The holiday pigskin feast.

In America, Thanksgiving and football go hand and hand with many high school rivals ending their seasons by playing each other and there are some college games.  The NFL has been playing on Thanksgiving since 1920 with teams such as the Akron Pros hosting games. The Detroit Wolverines played a home game in 1928. In 1934, the Detroit Lions a franchise owned by a radio station operator G. A. Richards hosted a game because Richards thought he could entice Thanksgiving Day parade goers passing the Detroit stadium to stop in for a game. The holiday game worked until 1939 when Presidential politics changed the date of Thanksgiving. States were not uniformly in step with Franklin Roosevelt as to when to celebrate the holiday in 1939 and 1940. Roosevelt wanted the celebration a week earlier which would extend the Christmas shopping season to help the economy. After World War II ended in 1945, Detroit was given the sole NFL Thanksgiving game on an annual basis until 1965. The American Football League also played Thanksgiving football in the 1960s. The NFL now has three Thanksgiving Day games with Detroit and Dallas permanent daytime hosts and a rotating night game.

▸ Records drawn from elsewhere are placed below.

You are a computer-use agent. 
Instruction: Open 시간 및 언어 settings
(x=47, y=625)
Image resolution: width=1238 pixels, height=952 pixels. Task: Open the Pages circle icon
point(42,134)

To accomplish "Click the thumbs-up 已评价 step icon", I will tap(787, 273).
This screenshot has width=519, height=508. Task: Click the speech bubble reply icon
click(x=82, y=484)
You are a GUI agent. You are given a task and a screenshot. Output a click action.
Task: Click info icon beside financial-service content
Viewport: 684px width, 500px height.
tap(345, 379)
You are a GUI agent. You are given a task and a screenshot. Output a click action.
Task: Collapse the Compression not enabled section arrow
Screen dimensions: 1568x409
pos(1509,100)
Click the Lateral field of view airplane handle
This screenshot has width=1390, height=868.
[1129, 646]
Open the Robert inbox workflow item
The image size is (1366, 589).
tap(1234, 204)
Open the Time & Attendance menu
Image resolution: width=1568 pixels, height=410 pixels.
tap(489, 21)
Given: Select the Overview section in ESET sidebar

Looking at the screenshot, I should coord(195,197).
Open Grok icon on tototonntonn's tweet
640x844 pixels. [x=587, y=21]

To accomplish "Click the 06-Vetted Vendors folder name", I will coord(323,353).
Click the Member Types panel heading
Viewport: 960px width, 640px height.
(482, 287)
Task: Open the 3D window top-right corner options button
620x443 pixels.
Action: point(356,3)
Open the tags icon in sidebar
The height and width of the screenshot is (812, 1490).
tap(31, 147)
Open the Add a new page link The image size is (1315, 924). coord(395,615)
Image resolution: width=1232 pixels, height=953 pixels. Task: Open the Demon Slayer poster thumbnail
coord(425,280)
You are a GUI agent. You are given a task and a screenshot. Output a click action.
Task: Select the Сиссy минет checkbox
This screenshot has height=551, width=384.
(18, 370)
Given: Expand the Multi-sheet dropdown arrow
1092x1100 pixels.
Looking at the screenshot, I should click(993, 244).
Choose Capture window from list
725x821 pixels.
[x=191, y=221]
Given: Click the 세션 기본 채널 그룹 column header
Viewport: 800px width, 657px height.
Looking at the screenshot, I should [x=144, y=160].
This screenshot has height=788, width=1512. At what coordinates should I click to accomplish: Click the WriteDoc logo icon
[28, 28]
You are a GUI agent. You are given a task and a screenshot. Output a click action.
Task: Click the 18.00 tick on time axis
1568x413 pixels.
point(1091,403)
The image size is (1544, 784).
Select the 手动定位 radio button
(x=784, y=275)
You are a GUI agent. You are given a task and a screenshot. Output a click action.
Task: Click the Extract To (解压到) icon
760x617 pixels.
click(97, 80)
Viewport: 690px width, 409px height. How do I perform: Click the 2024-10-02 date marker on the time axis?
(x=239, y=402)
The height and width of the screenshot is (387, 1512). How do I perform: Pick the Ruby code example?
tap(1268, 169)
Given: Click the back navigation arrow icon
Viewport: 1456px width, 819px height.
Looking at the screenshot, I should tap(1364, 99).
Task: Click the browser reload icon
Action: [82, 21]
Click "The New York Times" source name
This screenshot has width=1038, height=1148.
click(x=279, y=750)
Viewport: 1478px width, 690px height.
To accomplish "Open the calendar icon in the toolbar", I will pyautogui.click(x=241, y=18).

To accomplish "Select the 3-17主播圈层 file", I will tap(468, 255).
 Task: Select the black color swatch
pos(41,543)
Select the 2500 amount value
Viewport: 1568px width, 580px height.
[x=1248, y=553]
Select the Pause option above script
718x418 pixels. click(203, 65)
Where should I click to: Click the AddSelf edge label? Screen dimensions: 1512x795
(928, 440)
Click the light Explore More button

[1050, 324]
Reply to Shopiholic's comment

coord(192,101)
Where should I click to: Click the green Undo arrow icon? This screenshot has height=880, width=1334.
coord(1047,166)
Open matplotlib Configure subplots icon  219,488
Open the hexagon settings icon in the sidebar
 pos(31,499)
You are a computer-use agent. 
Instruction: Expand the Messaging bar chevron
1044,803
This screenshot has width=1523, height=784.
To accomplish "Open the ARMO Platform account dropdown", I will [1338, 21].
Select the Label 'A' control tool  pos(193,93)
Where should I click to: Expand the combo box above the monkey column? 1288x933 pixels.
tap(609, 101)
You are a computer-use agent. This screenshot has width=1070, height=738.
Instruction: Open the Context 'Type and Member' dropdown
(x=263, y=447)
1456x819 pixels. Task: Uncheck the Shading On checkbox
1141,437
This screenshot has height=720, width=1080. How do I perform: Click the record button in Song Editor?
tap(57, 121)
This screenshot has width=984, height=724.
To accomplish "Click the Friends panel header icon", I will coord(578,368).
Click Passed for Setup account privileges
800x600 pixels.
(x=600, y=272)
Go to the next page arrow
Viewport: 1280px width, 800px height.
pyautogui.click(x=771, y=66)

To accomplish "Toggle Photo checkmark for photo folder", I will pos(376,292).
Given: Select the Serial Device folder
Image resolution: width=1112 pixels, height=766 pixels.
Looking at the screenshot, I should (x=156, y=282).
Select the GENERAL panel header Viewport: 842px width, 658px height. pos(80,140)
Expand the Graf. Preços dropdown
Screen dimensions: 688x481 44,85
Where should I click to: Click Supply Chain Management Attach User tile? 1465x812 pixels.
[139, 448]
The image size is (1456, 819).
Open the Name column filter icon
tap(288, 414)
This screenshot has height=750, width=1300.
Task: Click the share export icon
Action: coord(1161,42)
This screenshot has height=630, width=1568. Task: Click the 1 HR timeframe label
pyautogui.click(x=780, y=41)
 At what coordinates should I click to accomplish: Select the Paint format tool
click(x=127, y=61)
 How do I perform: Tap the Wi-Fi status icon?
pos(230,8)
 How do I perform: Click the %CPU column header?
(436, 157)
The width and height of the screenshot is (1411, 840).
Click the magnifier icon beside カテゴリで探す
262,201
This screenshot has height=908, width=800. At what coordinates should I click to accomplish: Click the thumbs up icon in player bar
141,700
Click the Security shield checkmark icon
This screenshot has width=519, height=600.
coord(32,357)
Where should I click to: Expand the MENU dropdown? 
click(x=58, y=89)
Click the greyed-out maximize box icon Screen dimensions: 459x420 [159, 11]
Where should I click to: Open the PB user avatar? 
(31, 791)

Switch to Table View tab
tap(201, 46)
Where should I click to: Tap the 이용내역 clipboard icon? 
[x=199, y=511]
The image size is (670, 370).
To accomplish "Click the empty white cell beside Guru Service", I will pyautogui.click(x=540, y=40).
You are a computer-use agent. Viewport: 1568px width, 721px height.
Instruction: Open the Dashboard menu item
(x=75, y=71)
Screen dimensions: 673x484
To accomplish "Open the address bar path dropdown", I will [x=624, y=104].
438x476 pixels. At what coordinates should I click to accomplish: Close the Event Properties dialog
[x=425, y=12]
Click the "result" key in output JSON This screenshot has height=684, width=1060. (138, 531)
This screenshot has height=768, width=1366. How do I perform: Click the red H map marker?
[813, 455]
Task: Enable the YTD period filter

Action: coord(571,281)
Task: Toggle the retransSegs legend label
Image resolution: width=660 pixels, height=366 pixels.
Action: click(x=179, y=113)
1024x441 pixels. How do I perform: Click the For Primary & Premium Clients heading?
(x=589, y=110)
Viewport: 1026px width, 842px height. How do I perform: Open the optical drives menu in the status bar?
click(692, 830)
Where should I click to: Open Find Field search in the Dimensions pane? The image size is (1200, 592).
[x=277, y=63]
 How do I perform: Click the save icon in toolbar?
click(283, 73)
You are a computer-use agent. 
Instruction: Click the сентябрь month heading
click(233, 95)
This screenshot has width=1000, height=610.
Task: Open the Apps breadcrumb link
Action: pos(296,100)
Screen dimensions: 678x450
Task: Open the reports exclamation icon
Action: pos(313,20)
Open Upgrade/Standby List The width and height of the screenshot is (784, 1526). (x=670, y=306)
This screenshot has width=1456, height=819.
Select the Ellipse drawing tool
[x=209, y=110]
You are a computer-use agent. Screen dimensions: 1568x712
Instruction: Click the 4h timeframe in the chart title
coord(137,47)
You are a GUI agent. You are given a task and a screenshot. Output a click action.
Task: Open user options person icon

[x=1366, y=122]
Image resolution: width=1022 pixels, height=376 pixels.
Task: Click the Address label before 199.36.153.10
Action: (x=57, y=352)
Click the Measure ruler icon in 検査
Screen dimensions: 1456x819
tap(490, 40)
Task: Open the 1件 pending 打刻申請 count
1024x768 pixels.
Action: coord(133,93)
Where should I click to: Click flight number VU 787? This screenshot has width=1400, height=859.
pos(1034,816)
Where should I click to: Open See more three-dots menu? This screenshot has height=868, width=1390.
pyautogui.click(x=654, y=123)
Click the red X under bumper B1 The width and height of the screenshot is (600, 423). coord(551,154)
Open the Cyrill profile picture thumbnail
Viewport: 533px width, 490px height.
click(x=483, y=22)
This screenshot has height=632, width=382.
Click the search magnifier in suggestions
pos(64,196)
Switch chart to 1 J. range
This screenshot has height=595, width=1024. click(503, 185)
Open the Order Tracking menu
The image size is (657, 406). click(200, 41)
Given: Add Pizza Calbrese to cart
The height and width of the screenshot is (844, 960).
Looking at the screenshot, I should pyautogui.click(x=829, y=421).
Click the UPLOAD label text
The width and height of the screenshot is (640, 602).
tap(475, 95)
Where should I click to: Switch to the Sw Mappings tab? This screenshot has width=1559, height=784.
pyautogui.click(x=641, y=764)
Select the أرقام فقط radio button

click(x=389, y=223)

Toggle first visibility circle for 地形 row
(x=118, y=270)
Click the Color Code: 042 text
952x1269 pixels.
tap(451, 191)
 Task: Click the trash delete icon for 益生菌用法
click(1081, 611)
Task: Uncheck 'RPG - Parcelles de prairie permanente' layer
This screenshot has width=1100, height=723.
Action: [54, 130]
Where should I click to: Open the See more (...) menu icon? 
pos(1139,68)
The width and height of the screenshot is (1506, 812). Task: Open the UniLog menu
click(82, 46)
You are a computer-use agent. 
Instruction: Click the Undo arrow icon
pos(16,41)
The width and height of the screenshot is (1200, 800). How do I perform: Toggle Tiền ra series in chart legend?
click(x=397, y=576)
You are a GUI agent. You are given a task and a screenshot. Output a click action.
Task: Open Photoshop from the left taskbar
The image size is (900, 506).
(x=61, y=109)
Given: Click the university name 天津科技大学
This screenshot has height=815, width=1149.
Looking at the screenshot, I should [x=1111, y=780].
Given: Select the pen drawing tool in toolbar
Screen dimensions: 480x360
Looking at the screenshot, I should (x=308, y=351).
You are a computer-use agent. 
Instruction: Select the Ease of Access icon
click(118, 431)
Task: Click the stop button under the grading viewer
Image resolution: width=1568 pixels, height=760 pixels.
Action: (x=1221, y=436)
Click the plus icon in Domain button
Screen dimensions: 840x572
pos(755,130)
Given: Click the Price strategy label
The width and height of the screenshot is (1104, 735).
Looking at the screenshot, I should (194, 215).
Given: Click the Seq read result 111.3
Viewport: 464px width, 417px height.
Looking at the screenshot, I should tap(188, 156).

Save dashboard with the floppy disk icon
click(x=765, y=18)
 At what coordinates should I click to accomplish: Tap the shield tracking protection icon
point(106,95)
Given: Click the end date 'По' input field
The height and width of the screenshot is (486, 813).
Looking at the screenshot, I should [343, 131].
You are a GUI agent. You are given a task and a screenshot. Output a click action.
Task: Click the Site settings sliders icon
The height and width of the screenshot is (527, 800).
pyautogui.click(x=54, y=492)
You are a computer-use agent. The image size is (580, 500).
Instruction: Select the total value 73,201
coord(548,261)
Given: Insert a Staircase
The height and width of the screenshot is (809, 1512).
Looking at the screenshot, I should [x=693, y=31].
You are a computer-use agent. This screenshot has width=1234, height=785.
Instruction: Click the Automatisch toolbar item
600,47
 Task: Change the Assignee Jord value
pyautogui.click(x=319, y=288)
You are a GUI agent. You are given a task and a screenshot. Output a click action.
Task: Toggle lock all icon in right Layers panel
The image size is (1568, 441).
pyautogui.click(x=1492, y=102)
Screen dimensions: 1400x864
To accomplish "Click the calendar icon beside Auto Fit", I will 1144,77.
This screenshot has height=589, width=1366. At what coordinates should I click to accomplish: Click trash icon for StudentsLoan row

This year Atlanta has the game.

There were two exception to the Lions hold on Thanksgiving in 1950 and 1952. Today Arlington, Texas holds the annual Dallas Cowboys game and it is an event. But the first Dallas Thanksgiving Day contest was a flop. Dallas was scheduled to host the 1952. But the Dallas owners returned the team to the NFL and the league owned Dallas Texans moved to Hershey, Pennsylvania for practice and that home game was played in Akron, Ohio. The Texans franchise beat the Chicago Bears as the latter half of a high school-NFL Thanksgiving double header at the Rubber Bowl before a handful of people. The NFL once was just a step above semi-pro status.